**Exercise input:**
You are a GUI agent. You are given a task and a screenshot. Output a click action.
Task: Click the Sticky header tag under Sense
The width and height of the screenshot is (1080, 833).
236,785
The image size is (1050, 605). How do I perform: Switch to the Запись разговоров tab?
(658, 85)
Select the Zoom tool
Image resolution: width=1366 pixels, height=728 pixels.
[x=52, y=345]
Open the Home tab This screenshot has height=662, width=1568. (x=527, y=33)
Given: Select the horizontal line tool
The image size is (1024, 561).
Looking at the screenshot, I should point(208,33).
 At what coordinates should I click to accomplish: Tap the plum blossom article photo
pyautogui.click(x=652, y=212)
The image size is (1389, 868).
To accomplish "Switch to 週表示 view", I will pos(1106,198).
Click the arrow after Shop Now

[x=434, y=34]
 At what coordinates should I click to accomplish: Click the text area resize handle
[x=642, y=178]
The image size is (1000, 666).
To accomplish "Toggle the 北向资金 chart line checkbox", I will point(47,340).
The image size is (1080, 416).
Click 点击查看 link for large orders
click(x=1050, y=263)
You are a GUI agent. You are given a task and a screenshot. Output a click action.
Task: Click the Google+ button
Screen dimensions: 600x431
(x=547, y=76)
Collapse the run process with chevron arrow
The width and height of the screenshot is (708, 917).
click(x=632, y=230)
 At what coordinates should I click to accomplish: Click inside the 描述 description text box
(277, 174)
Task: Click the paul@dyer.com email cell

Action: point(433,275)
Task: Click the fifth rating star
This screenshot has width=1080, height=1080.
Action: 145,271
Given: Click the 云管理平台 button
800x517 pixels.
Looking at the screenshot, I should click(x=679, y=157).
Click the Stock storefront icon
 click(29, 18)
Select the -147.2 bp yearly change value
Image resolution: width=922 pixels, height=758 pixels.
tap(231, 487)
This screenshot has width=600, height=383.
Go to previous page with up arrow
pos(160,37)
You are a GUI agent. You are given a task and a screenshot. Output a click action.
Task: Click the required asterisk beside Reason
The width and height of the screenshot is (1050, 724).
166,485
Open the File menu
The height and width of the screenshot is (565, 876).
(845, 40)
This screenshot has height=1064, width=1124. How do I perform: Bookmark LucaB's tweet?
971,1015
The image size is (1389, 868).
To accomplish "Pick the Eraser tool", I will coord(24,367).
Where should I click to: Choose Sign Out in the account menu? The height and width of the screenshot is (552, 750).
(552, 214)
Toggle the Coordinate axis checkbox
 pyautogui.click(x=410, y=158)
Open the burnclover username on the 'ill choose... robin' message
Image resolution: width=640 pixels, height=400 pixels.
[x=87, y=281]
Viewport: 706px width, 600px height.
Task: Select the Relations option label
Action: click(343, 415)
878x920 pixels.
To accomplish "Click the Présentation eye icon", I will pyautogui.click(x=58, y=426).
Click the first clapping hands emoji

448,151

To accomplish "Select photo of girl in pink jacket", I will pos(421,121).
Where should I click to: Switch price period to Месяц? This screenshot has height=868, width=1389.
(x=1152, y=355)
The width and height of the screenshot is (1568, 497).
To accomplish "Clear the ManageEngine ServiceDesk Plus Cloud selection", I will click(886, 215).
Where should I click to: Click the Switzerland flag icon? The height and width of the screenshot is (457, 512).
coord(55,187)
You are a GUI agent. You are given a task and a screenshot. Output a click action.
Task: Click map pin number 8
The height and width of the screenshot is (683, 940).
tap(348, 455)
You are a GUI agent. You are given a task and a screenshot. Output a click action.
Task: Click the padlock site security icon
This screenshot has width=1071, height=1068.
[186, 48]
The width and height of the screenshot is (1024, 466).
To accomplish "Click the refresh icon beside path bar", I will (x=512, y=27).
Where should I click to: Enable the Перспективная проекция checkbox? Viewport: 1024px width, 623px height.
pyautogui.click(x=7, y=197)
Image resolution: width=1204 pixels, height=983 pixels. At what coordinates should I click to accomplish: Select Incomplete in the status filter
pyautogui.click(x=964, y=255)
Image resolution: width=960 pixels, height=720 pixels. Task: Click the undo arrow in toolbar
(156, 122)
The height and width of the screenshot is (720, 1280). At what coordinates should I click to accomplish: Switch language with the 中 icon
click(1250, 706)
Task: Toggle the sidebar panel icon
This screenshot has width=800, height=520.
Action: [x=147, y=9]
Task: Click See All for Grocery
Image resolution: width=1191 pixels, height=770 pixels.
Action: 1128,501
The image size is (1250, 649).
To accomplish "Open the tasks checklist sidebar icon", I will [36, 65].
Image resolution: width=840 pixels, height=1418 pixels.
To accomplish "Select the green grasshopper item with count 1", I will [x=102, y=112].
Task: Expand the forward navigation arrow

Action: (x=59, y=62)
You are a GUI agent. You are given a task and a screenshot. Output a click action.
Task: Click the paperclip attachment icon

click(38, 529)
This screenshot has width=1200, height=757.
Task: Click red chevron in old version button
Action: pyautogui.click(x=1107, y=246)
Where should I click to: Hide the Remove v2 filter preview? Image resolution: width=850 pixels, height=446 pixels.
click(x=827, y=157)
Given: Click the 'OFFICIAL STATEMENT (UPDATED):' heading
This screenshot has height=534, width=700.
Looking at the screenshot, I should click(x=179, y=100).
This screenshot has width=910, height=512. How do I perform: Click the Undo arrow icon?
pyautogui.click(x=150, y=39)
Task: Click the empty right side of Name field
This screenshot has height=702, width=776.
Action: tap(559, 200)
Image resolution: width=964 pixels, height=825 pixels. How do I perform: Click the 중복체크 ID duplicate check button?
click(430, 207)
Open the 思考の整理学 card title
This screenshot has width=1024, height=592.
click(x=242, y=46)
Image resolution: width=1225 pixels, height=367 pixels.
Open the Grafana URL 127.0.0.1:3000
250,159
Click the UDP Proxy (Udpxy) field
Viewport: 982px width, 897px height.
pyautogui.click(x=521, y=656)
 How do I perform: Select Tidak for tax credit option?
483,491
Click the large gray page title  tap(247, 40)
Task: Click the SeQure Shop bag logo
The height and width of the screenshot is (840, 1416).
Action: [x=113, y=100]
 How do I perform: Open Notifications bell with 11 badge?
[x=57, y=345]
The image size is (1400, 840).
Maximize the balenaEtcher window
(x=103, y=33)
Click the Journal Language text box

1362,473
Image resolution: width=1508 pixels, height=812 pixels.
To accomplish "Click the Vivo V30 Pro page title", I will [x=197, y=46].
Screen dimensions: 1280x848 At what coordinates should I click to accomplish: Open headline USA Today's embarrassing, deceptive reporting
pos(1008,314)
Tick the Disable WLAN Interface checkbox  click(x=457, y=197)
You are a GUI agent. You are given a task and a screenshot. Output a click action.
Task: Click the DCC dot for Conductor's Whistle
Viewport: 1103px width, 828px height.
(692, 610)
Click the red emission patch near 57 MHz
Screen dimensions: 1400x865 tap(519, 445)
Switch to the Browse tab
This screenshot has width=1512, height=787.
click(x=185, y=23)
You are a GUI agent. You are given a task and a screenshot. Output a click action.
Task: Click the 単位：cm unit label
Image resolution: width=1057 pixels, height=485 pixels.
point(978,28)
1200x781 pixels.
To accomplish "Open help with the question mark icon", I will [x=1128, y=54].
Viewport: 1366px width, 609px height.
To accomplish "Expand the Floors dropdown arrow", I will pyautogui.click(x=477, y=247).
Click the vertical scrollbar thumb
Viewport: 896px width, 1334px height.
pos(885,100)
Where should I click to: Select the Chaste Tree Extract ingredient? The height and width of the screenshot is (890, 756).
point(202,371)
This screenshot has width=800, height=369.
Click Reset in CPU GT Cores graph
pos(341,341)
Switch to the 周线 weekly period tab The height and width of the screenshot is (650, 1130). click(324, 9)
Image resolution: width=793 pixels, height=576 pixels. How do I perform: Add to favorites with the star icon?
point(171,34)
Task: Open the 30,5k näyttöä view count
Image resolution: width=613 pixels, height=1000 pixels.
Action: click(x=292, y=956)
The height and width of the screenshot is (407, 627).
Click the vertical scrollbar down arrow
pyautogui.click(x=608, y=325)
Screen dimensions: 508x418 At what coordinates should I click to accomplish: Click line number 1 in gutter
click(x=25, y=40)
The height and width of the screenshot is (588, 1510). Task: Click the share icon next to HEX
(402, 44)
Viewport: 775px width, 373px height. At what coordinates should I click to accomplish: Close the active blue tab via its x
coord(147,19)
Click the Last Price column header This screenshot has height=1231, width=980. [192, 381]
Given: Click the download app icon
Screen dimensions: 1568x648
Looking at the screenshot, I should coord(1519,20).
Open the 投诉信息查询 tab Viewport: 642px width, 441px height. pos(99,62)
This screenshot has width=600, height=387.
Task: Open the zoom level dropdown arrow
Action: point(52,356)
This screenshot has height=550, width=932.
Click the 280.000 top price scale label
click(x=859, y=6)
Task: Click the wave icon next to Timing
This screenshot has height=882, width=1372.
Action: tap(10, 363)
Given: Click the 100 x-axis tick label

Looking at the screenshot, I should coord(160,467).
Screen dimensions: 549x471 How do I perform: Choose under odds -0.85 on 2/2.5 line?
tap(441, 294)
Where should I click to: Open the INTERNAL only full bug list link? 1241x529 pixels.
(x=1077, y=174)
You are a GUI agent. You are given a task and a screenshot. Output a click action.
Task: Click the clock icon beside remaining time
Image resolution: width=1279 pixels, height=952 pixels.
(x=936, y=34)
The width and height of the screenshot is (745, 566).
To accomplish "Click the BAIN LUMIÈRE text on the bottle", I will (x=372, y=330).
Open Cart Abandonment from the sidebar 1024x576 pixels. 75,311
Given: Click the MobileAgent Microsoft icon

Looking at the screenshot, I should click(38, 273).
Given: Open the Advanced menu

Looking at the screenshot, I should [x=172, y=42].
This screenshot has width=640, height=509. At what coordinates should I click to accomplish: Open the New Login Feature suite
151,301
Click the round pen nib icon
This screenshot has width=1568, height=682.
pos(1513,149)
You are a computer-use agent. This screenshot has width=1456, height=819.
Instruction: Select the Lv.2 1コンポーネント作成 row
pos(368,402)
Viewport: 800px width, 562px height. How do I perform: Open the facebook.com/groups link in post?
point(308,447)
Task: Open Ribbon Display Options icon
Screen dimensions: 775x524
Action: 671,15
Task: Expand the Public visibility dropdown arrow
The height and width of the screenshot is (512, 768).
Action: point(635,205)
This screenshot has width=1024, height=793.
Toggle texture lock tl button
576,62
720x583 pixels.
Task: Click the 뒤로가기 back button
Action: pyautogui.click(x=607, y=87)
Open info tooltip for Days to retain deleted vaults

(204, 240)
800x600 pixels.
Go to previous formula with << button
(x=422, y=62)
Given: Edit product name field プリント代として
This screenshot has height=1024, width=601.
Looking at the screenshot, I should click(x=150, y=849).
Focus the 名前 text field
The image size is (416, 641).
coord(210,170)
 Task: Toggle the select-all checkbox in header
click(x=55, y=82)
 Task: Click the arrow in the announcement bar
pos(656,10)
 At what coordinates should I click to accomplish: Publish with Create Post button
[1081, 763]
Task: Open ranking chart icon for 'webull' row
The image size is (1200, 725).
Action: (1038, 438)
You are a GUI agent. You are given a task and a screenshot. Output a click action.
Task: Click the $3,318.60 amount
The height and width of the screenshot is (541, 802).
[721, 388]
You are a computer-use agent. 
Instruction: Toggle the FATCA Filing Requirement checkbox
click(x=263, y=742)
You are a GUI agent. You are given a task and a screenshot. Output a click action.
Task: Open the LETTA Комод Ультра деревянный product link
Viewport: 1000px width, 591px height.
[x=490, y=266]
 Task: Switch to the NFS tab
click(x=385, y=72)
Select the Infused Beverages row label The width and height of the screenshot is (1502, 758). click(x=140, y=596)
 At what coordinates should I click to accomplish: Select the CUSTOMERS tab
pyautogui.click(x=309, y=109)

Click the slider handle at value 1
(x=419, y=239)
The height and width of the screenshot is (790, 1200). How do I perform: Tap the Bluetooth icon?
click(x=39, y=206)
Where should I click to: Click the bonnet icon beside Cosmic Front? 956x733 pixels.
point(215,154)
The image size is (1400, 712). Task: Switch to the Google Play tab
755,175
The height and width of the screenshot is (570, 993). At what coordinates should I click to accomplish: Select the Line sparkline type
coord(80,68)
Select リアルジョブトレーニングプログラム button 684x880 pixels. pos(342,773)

**Task requirements:** Return only the stretch of the material above from the line holding "Task: Click the Sticky header tag under Sense" through the line holding "Given: Select the horizontal line tool", copied exactly.

**Answer:**
Task: Click the Sticky header tag under Sense
The width and height of the screenshot is (1080, 833).
236,785
The image size is (1050, 605). How do I perform: Switch to the Запись разговоров tab?
(658, 85)
Select the Zoom tool
Image resolution: width=1366 pixels, height=728 pixels.
[x=52, y=345]
Open the Home tab This screenshot has height=662, width=1568. (x=527, y=33)
Given: Select the horizontal line tool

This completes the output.